Al igual que ante protestas anteriores, la Policía nicaragüense se extendió desde tempranas horas de la mañana por una amplia zona del centro de Managua, con el objetivo de impedir la reunión de los médicos y trabajadores de la salud.

El denominado “Plantón por la Salud, unidos por la vida” estaba programado para las 09.00 hora local (15.00 GMT) en el estacionamiento del Edificio Pellas, un complejo de oficinas privado, que reúne las sedes principales de algunas de las empresas más importantes de Nicaragua, donde ya se han desarrollado otras manifestaciones.

Los policías establecieron un despliegue en los alrededores del Edificio Pellas en contra de los médicos, que supera en oficiales, medios y técnicas a cualquier operativo contra el crimen organizado internacional visto hasta ahora.

El despliegue incluye a efectivos fuertemente armados, con fusiles de guerra, agentes especializados en la captura de criminales peligrosos, técnica canina, antimotines, así como patrullas en vehículos todos terrenos, calabozos móviles y autobuses.

Los agentes impidieron el acceso de los visitantes y de una parte de los empleados del complejo de oficinas, pese a lo cual algunos médicos lograron ingresar, según pudo conocer Efe.

Los médicos, que hasta este momento no han suspendido el plantón, también pretenden protestar por la “ola de despidos, represión y asedio” en las unidades de salud, contra los empleados públicos que “han cumplido con su juramente hipocrático”, según afirmó el líder del gremio, José Luis Borge.

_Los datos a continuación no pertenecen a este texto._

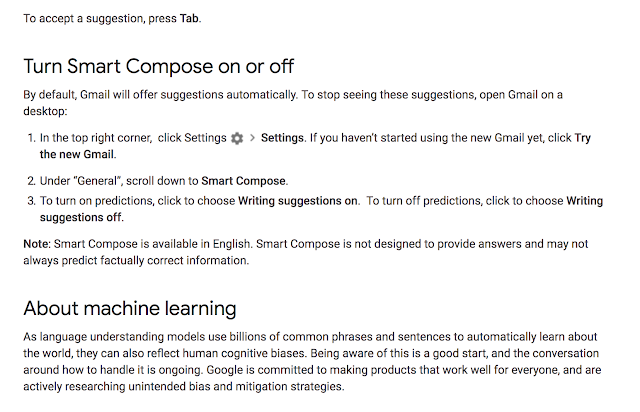This screenshot has height=412, width=640.
Task: Click the bold word "Tab" in the top line
Action: 190,18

Desde que estalló la crisis sociopolítica de Nicaragua, en abril de 2018, decenas de médicos y trabajadores de la salud han sido despedidos por desobedecer, según han denunciado, la orden expresa de no atender a opositores heridos en ataques armados de policías y paramilitares.

Estos abusos fueron confirmados en 2018 por el equipo de expertos independientes del Mecanismo Especial de Seguimiento para Nicaragua (Meseni), adscrito a la Comisión Interamericana de Derechos Humanos, que responsabiliza al Gobierno de Ortega por crímenes “de lesa humanidad” en el marco de la crisis.

En julio pasado, Estados Unidos aplicó sanciones económicas contra la exministra de Salud Sonia Castro por “violaciones significativas de los derechos humanos”, tras lo cual Ortega la apartó de su cargo de ministra y la nombró como su asesora personal.

Según la CIDH, al menos 326 personas han muerto en el marco de la crisis. Organizaciones nicaragüenses suman 594, y el Gobierno reconoce 200.

Un proceso de aplicación de la Carta Democrática está en proceso contra Nicaragua, por rompimiento del orden constitucional, que de ejecutarse le suspendería de la Organización de los Estados Americanos (OEA).